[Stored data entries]
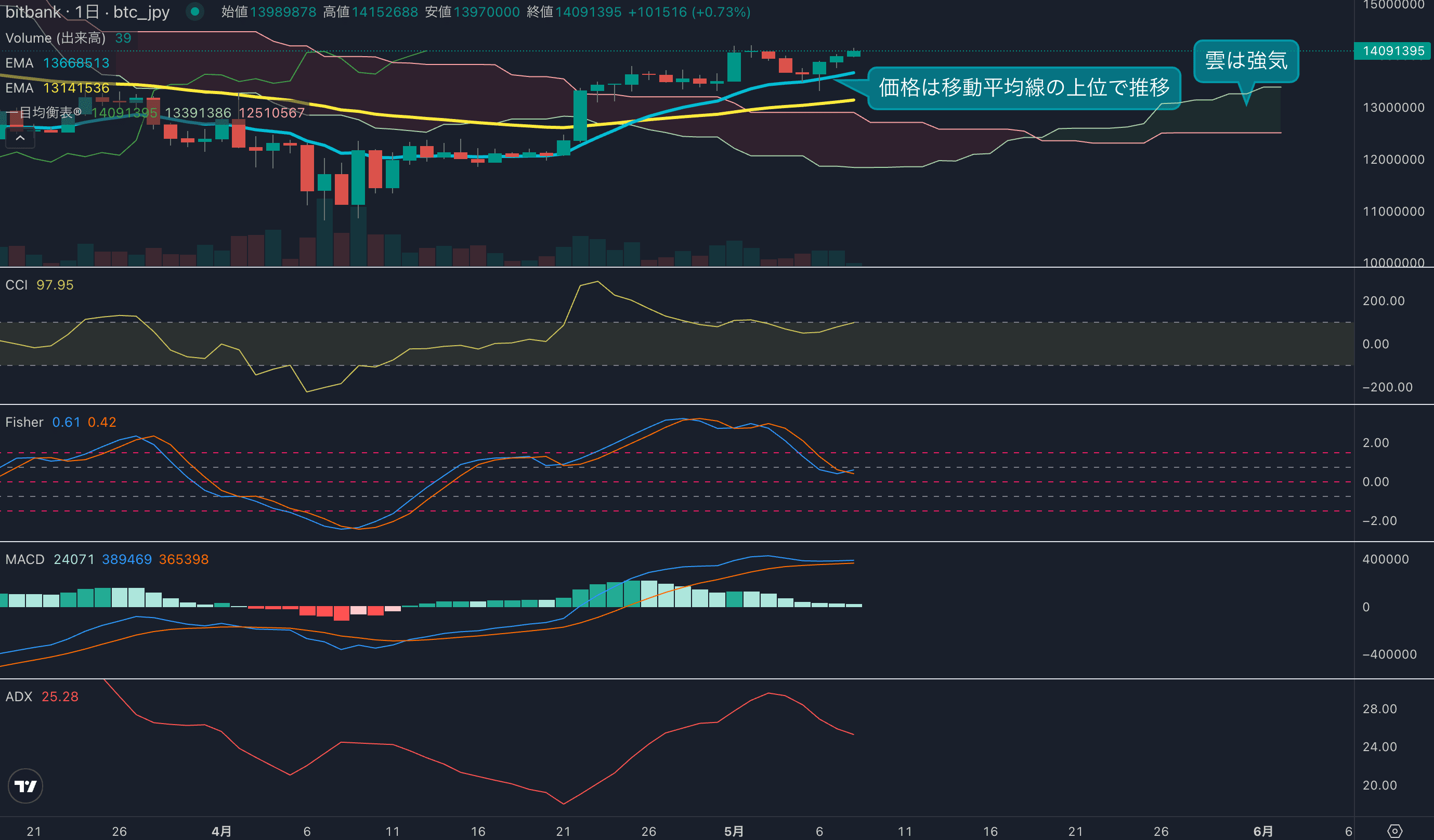Click the 雲は強気 callout annotation
Image resolution: width=1434 pixels, height=840 pixels.
[x=1246, y=60]

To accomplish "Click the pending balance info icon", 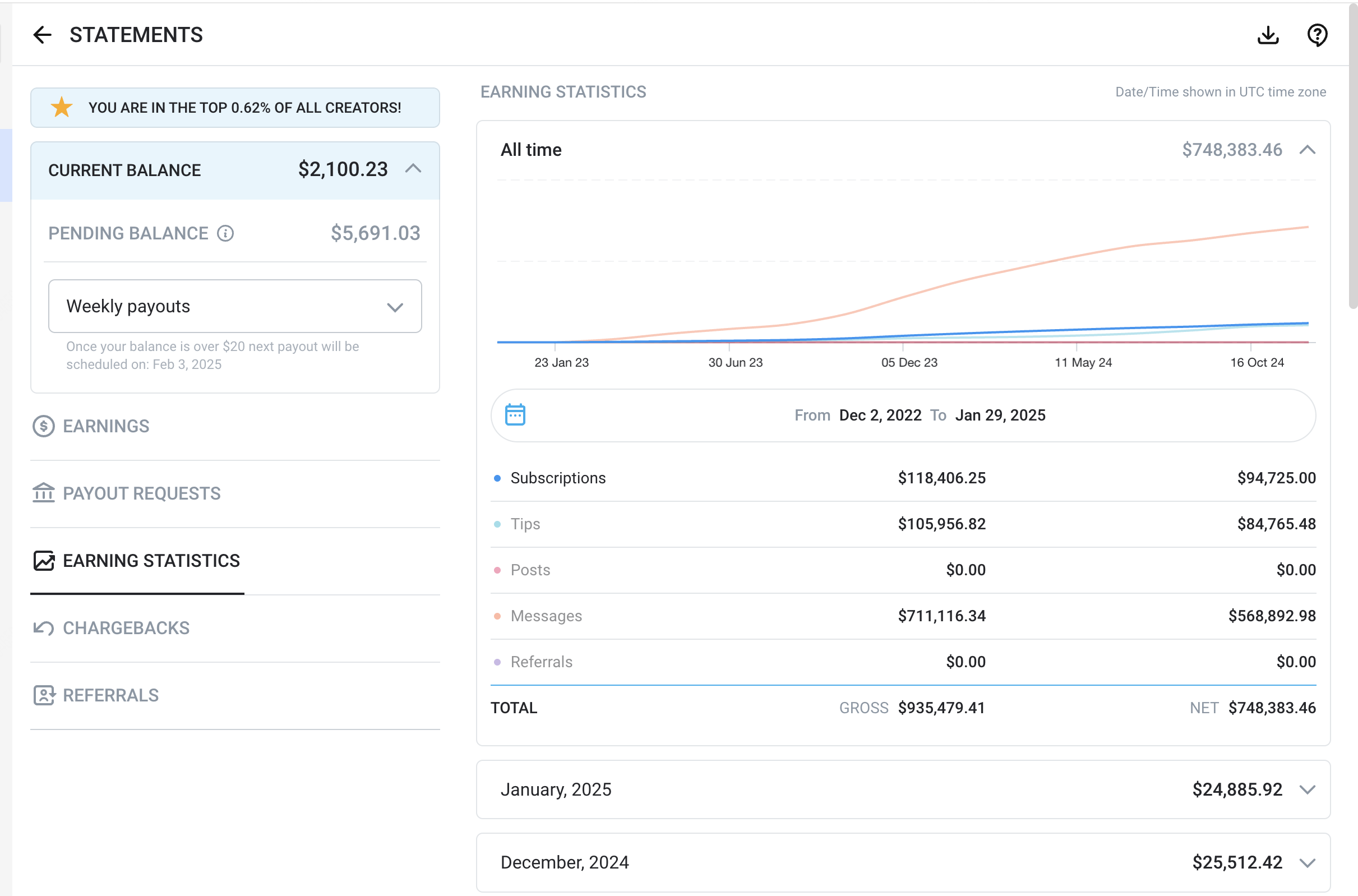I will [225, 233].
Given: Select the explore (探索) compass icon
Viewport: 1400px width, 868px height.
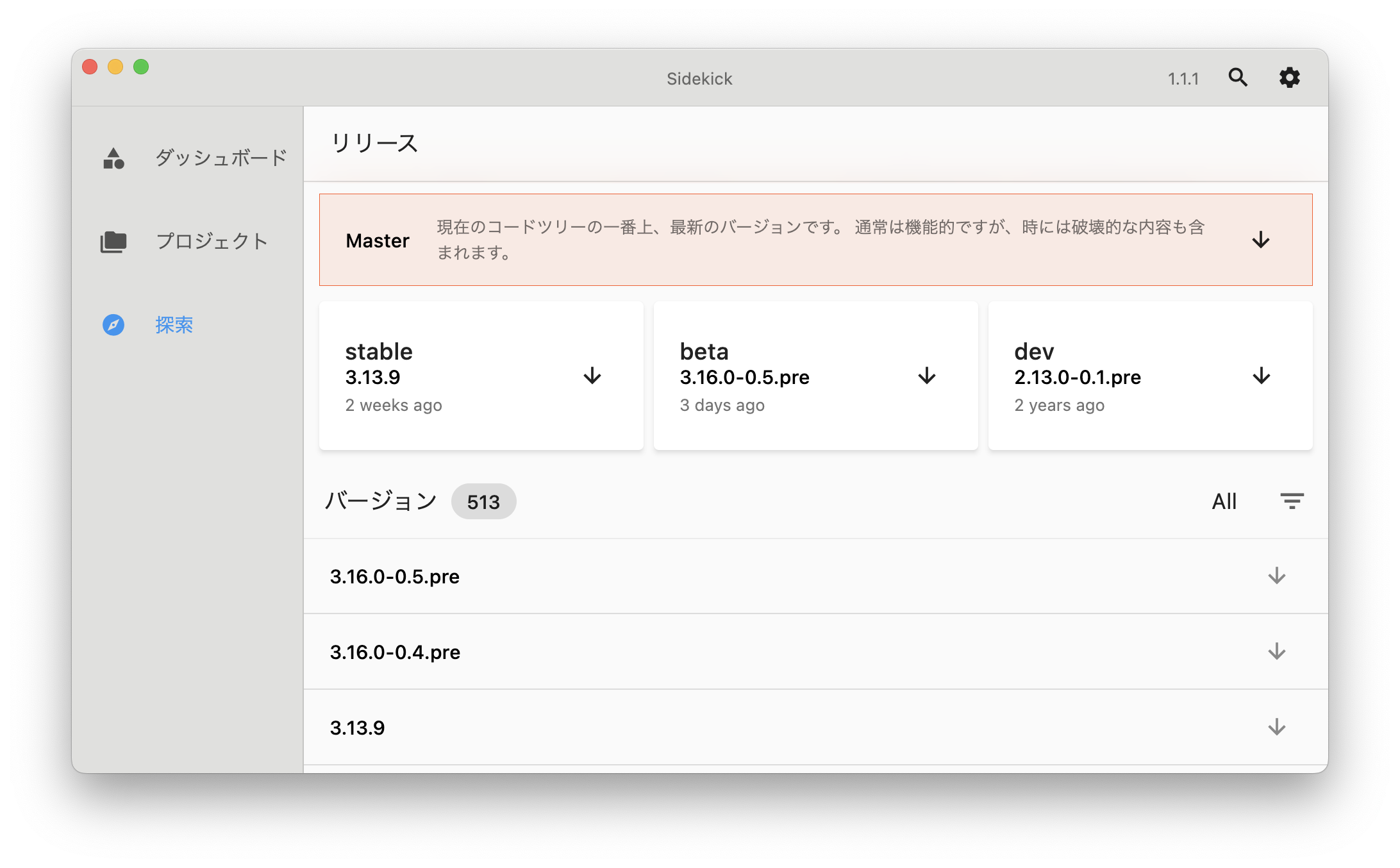Looking at the screenshot, I should click(x=113, y=326).
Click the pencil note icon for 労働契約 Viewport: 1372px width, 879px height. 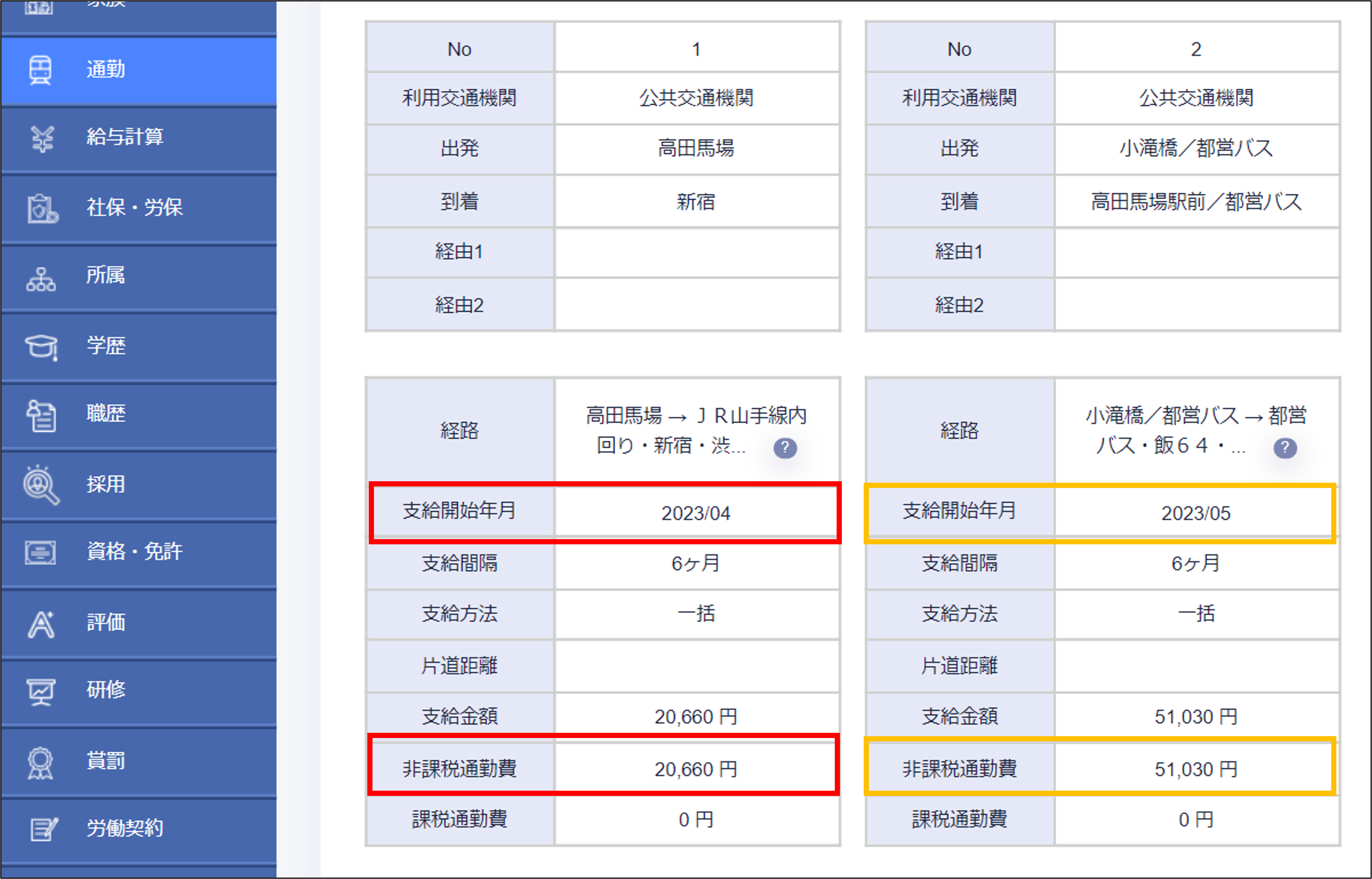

TASK OBJECTIVE: Transcribe every line from the one with "Given: Select the explore (探索) compass icon" to the last line of the records above, exactly, excluding pictures.

EXERCISE OUTPUT:
Given: Select the explore (探索) compass icon
Viewport: 1400px width, 868px height.
Looking at the screenshot, I should click(x=113, y=326).
Click the pencil note icon for 労働契約 Viewport: 1372px width, 879px height. 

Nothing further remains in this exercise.